Assignment 1 — From the article about the FedEx shooting, copy the passage that opens with the words containing "The 19-year-old FedEx" and closes with "paper about it.".
Assignment 2 — In the article about the FedEx shooting, how many co-workers did the 19-year-old worker shoot?
Assignment 3 — Write the next part of the article about the FedEx shooting, starting after its last sentence.

The 19-year-old FedEx worker who shot six co-workers last week is dead, and now his father hopes something else will die: His son’s legacy.
“I don’t want him glorified somehow,” Scott Kramer said. “He can’t be made into a sympathetic character. You see the Columbine kids and the trench coats and the (school security) video of them shooting. Others see it and say ‘Here’s how you do it.’”
Including, perhaps, Geddy Kramer himself — who planted explosives and stalked through the distribution plant in Kennesaw early Tuesday firing at workers before turning the shotgun on himself. A classmate of Kramer’s from North Cobb High School remembers Kramer as “fascinated” by the 1999 Colorado school rampage and says he wrote a class paper about it.
“I am not sure why he did this,” said the student, Joseph Ruff. But he has a notion.
“I feel like, in my head, Geddy was ready to go out and he wanted to go out with a bang,” Ruff said. “He was fed up and didn’t want to go out alone. Why? I don’t know.”
After 15 years, Columbine undoubtedly still casts an outsized shadow. Only Thursday, police in Minnesota announced the arrest of a 17-year-old student who, they said, planned to kill his parents and attack two schools with guns and explosives. They said he idolized the Columbine killers, among others.

Data records —

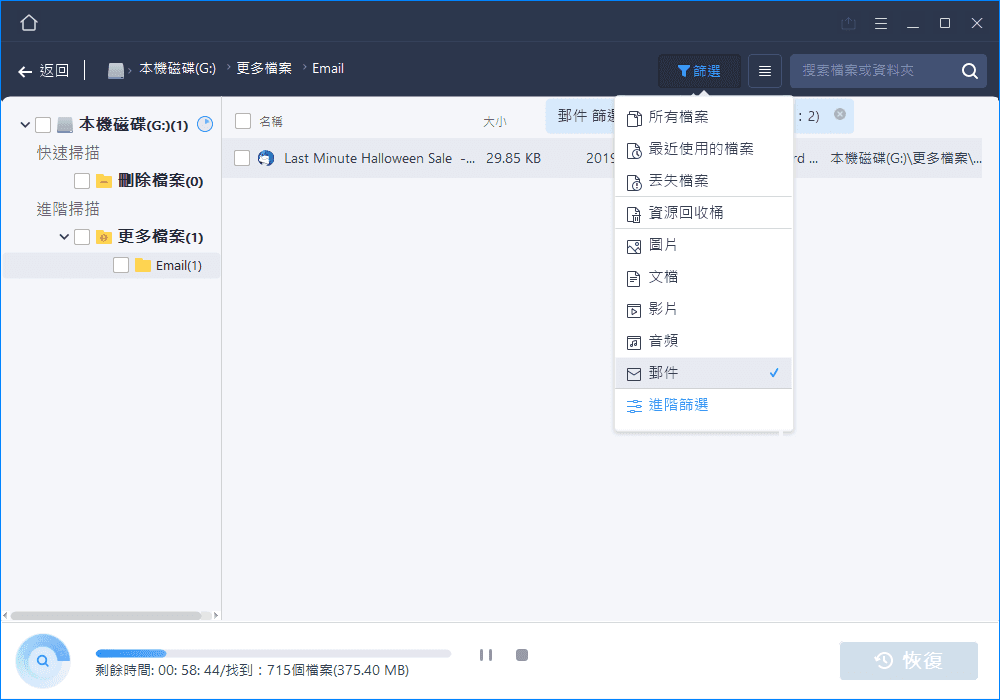Click the circular scan status icon
Viewport: 1000px width, 700px height.
point(43,660)
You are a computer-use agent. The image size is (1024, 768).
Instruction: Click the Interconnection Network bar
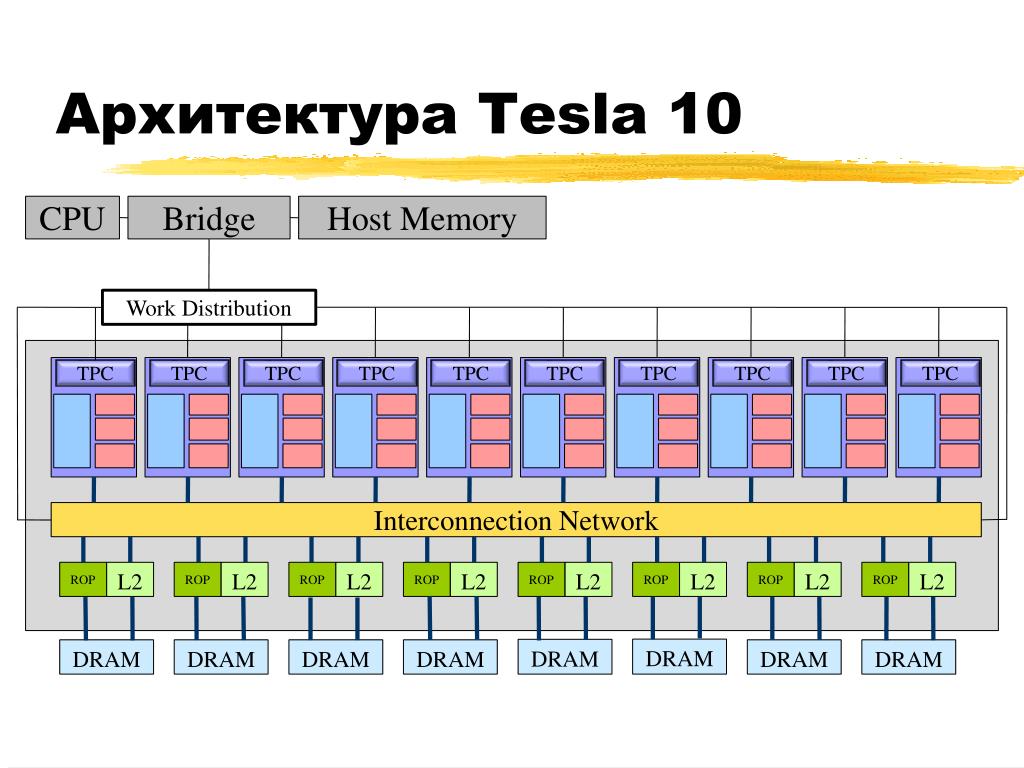516,520
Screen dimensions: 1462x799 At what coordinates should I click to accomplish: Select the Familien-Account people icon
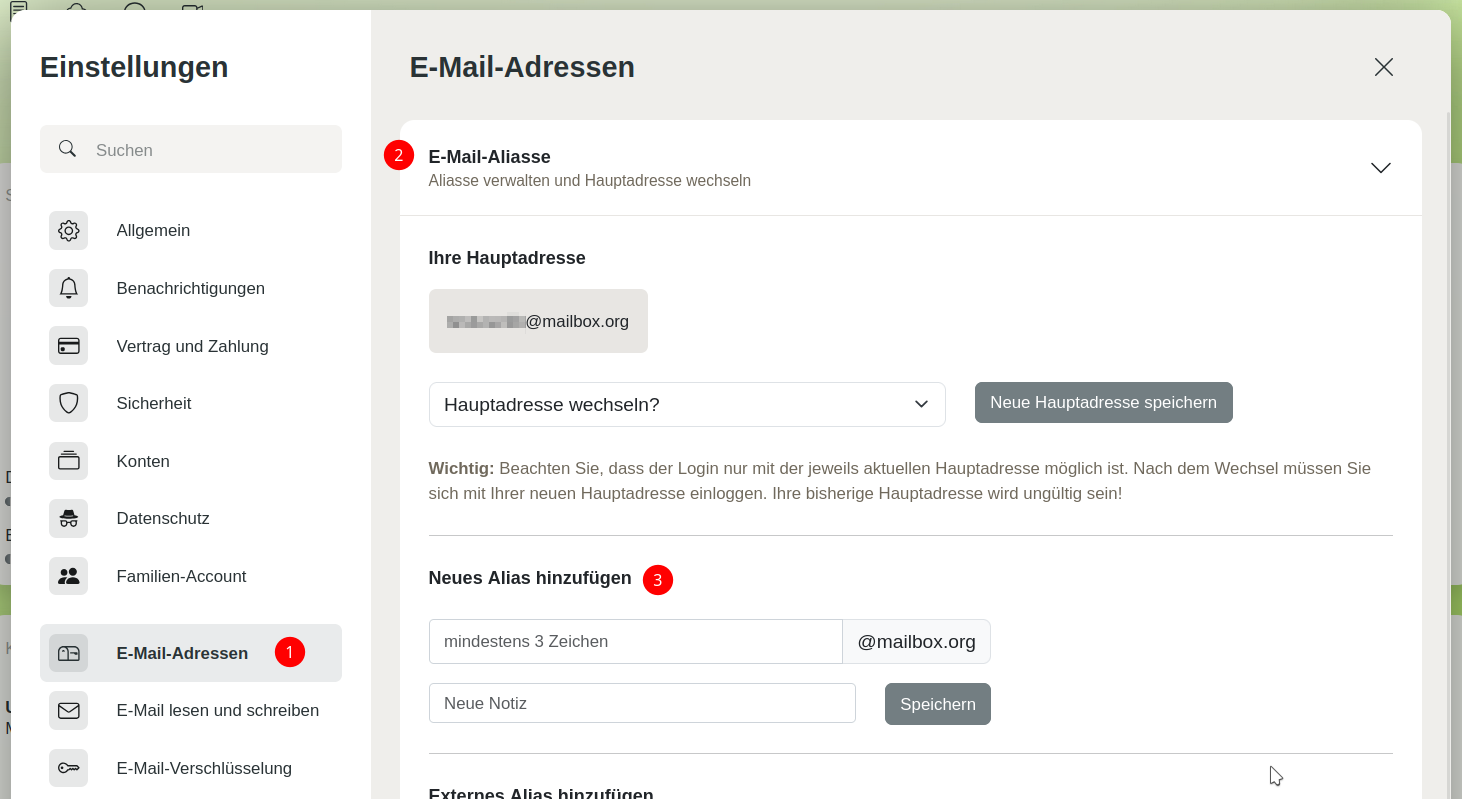point(69,576)
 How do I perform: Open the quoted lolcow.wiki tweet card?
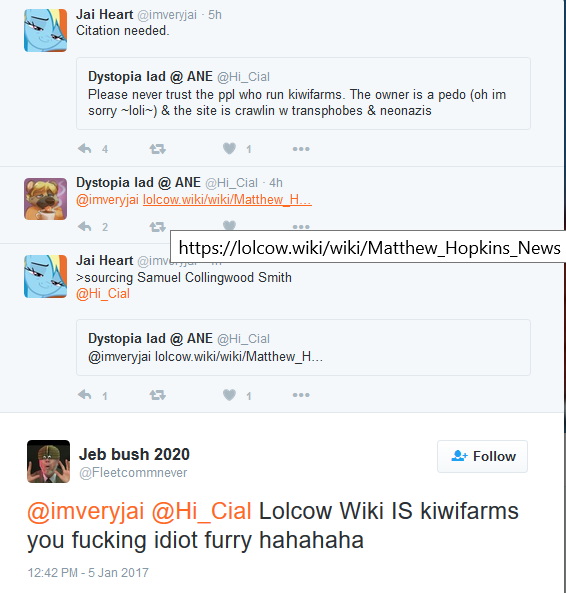303,348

Result 1 —
The 19-year-old FedEx worker who shot six co-workers last week is dead, and now his father hopes something else will die: His son’s legacy.
“I don’t want him glorified somehow,” Scott Kramer said. “He can’t be made into a sympathetic character. You see the Columbine kids and the trench coats and the (school security) video of them shooting. Others see it and say ‘Here’s how you do it.’”
Including, perhaps, Geddy Kramer himself — who planted explosives and stalked through the distribution plant in Kennesaw early Tuesday firing at workers before turning the shotgun on himself. A classmate of Kramer’s from North Cobb High School remembers Kramer as “fascinated” by the 1999 Colorado school rampage and says he wrote a class paper about it.

Result 2 — Six.

Result 3 —
Does Geddy Kramer fit that same, twisted mold? Until police release his suicide note and other evidence – which they have flatly refused to do – his motive remains shrouded in speculation. And for every friend or acquaintance who remembers an ominous detail, there are others who recall only a quiet, funny and even-tempered kid.
But over the course of the week, through dozens of interviews, The Atlanta Journal-Constitution has pieced together a portrait that is suggestive if not definitive. It reveals a young man adrift and perhaps isolated, pulling double shifts at a job he disliked, and taking steps in secret to join the notorious club his father so detests.
Scott Kramer, too, has spent the week searching for answers.
The father, who left his Acworth home to avoid the constant attention from media and curiosity seekers, ranges from numbness to despair to anger at his son. He had more questions than answers when he spoke at length to the AJC Thursday afternoon.
For all he can see, Geddy was much like his first victim, security guard Chris Sparkman. Both were grads of North Cobb High, trying to find their way in the world without benefit of a college degree. So alike, yet so different.
“You have Christopher Sparkman, an Army veteran, who just got married and was starting his life and doing the right things. Then you have Geddy, who went in to work and tried to kill people,” Kramer said.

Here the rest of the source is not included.